Entries for locating text and elements:
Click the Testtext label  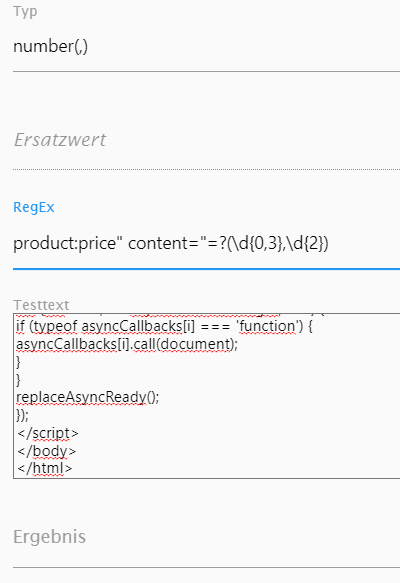click(x=41, y=305)
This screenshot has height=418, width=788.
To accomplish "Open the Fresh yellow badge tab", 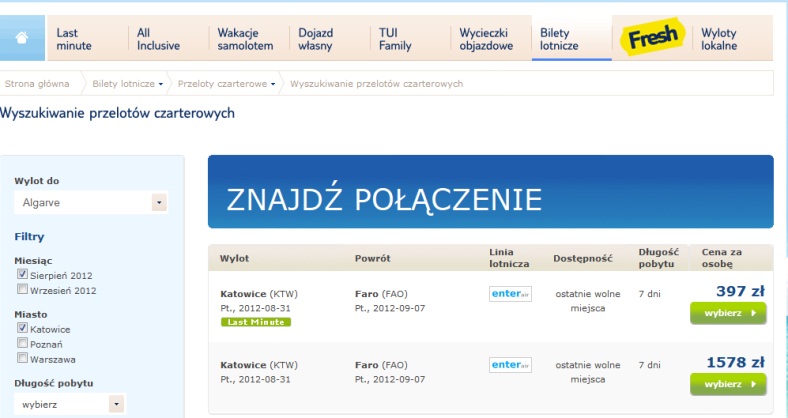I will click(652, 37).
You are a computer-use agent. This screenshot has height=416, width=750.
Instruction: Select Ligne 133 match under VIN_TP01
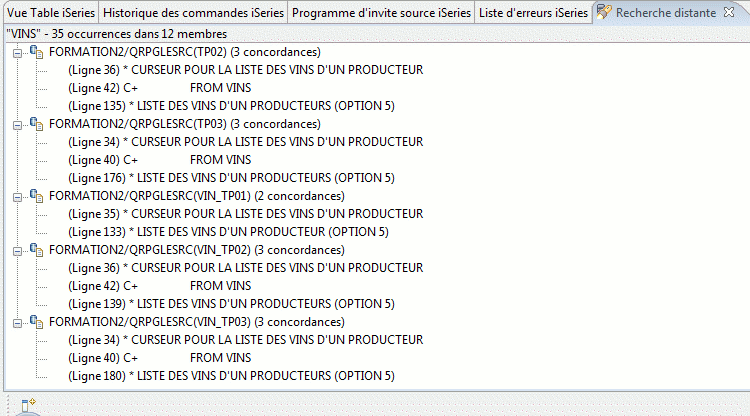click(228, 232)
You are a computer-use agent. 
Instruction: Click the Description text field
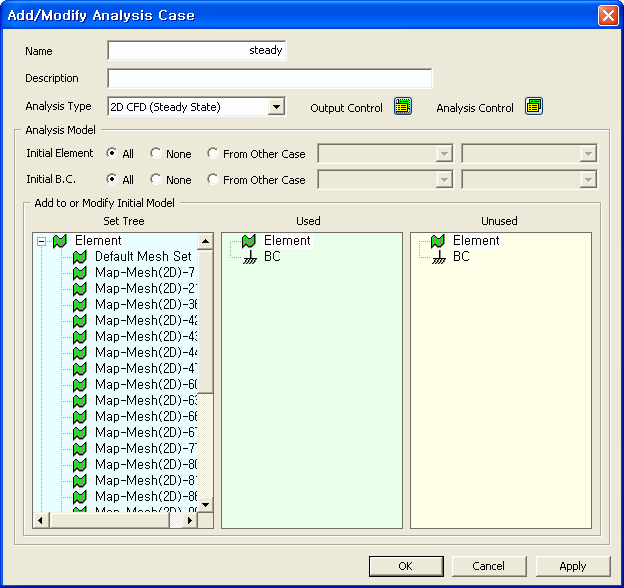[x=269, y=79]
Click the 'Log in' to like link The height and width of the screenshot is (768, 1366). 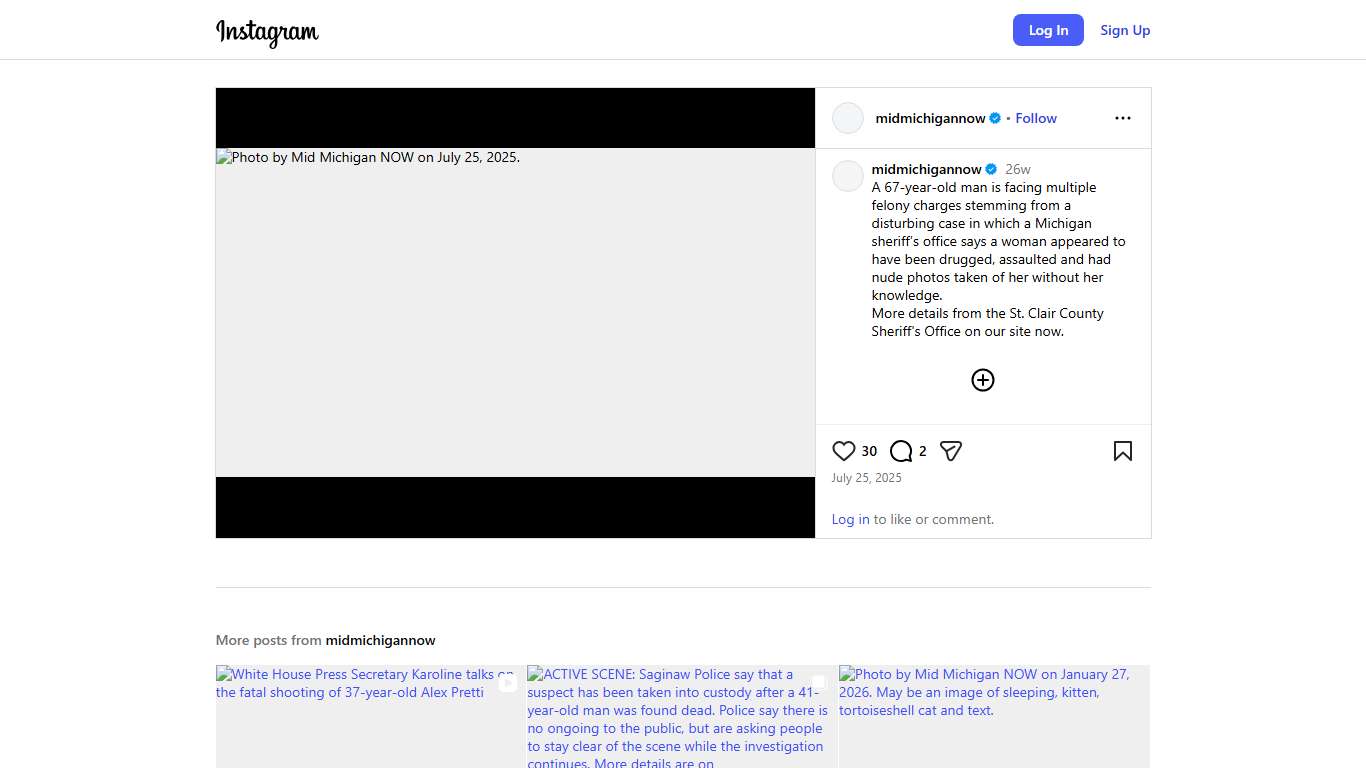pyautogui.click(x=850, y=519)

CHALLENGE: Can you give the data between the lines holding "You are a computer-use agent. This" and "[x=269, y=79]", inclusive, again with "Instruction" switched to "Command" and everything else unchanged? Leave the pictures out.

RESPONSE TO THE EXERCISE:
You are a computer-use agent. This screenshot has height=416, width=750.
Command: Select Ligne 133 match under VIN_TP01
click(228, 232)
You are a computer-use agent. 
Command: Click the Description text field
[x=269, y=79]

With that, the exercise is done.